Nosocomial bloodstream infections in patients with implantable left ventricular assist devices.

BACKGROUND Implantable left ventricular assist devices (LVAD) are used as a bridge to transplantation but are associated with a high risk of infection including nosocomial bloodstream infections (BSI). METHODS We retrospectively reviewed the medical records of all patients with implantable LVAD at the Cleveland Clinic with 72 hours or longer of LVAD support from January 1992 through June 2000, to determine the attack rate, incidence, and impact of nosocomial BSI in patients with LVAD. A nosocomial BSI was defined using Centers for Disease Control and Prevention definition. An LVAD-related BSI was defined as one where the same pathogen is cultured from the device and the blood with no other obvious source. Two hundred fourteen patients were included in the study (17,831 LVAD-days). RESULTS One hundred forty BSI were identified in 104 patients for an attack rate of 49% and incidence of 7.9 BSI per 1000 LVAD-days. Thirty-eight percent of the BSI were LVAD associated. The most common pathogens causing BSI were coagulase-negative staphylococci (n = 33), Staphylococcus aureus, and Candida spp. (19 each), and Pseudomonas aeruginosa (16 each).
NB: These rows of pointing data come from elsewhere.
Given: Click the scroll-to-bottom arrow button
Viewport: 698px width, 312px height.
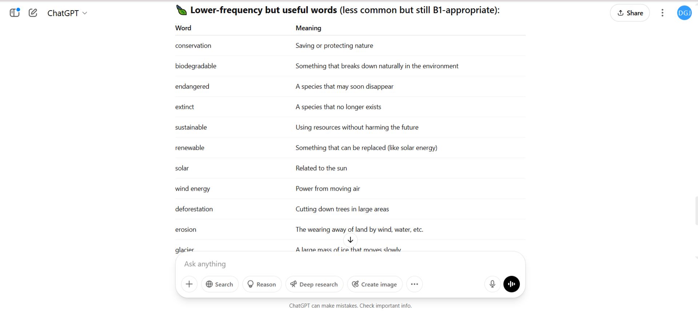Looking at the screenshot, I should click(350, 240).
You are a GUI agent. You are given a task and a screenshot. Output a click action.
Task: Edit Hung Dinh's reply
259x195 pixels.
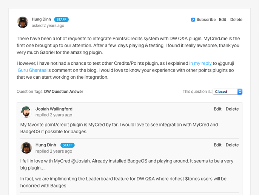click(217, 145)
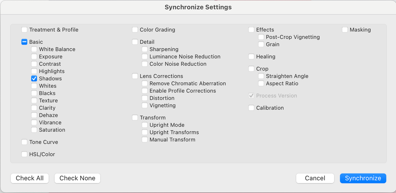Toggle the Basic group checkbox
The width and height of the screenshot is (396, 193).
coord(25,42)
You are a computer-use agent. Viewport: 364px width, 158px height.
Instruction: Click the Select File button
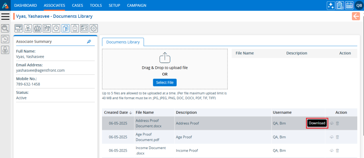(x=165, y=83)
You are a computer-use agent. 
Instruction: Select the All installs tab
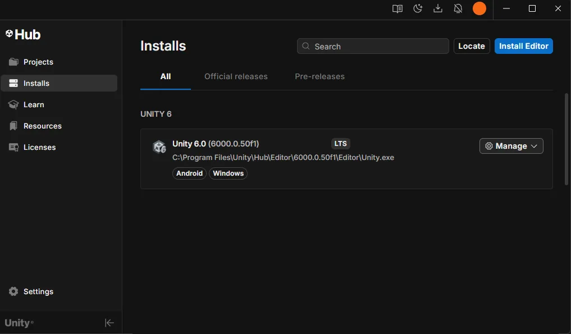pyautogui.click(x=165, y=76)
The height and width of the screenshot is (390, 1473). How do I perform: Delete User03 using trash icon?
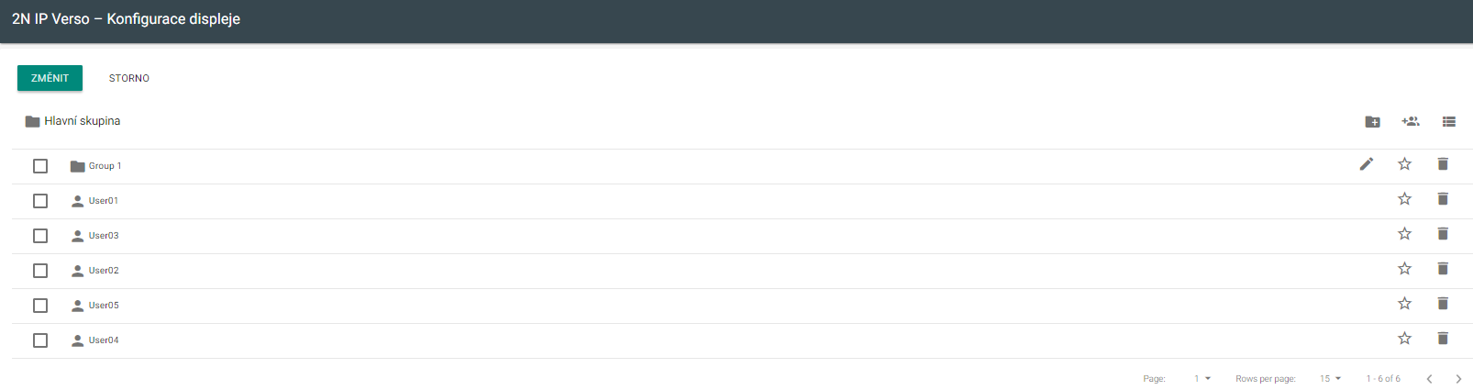pyautogui.click(x=1443, y=234)
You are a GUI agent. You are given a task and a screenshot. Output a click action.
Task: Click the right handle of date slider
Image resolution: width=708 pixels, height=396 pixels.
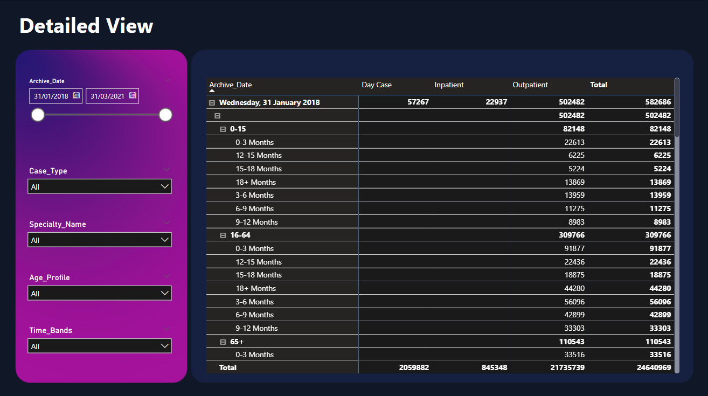click(165, 115)
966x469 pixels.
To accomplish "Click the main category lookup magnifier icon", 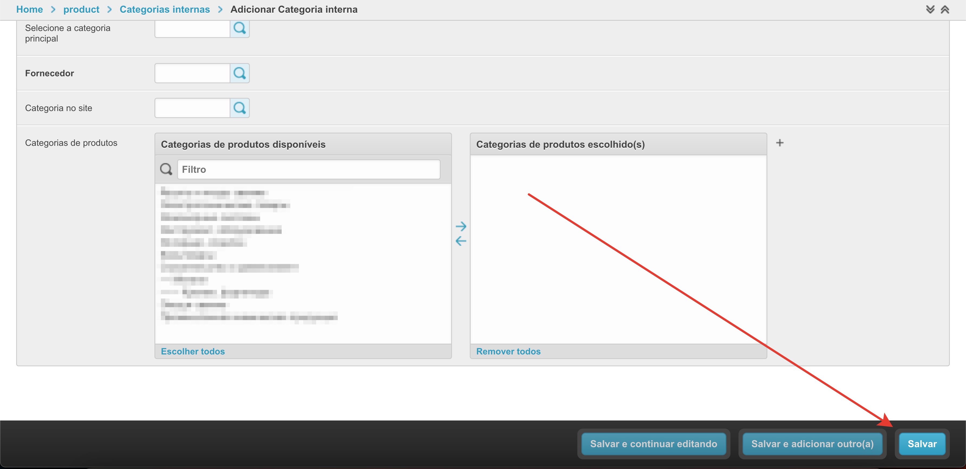I will (x=240, y=28).
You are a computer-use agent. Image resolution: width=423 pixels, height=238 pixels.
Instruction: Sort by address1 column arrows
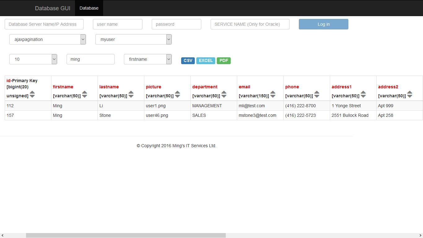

A Cox proportional hazard model found BSI in patients with LVAD to be significantly associated with death (hazard ratio = 4.02, p < 0.001). Fungemia had the highest hazard ratio (10.9), followed by gram-negative bacteremia (5.1), and gram-positive bacteremia (2.2). CONCLUSIONS Patients with implantable LVAD have a high incidence of BSI, which are associated with a significantly increased mortality. Strategies for prevention of infection in LVAD recipients should focus on the drive line exit site until technical advances can achieve a totally implantable device.